We’re lucky fire rhymes with liar liar; who knows what might have happened to our pants.
She : Drink responsibly..!
Me : Responsibilities are the reason why I drink.
I just closed a browser tab by accident and yelled noooooo as one of my free articles for the month disappeared into the abyss forever.

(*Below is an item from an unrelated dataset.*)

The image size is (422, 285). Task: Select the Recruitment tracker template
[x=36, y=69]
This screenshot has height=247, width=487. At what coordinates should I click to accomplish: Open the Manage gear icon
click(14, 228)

(Recently turned) 14: Can I borrow the car?
Me: What? No!
14: Just practicing.
FRIEND: Thanks for letting me stay here while I’m in town
ME: No problem
FRIEND: Do u have a Waffle House nearby?
ME: No they’re all wood
Cop: Know why I pulled you over?
I’m in a High Occupancy lane
Cop: Yes…wait IS THAT A JOINT?
Yeah I’m HIGH lol
Cop: My bad, free to go
6: Mommy where are you putting your cameltoe this year?
Me:
6: I like it
Me: It’s mistletoe son
My youngest just learned that he and his older brother have the same last name. He said, “You mean you never told me this?!” 😆
Providing directions like “when the wind blows northeasterly, you’ll come to a rickety old white mansion with an old crone in a rocking chair on the porch—turn to the exact angle her nose points, then continue until a frog hits you in the face. I’ll be the one throwing the frog.”
Okay, OKAY, I’ll take “I did it all for the nookie” off my résumé.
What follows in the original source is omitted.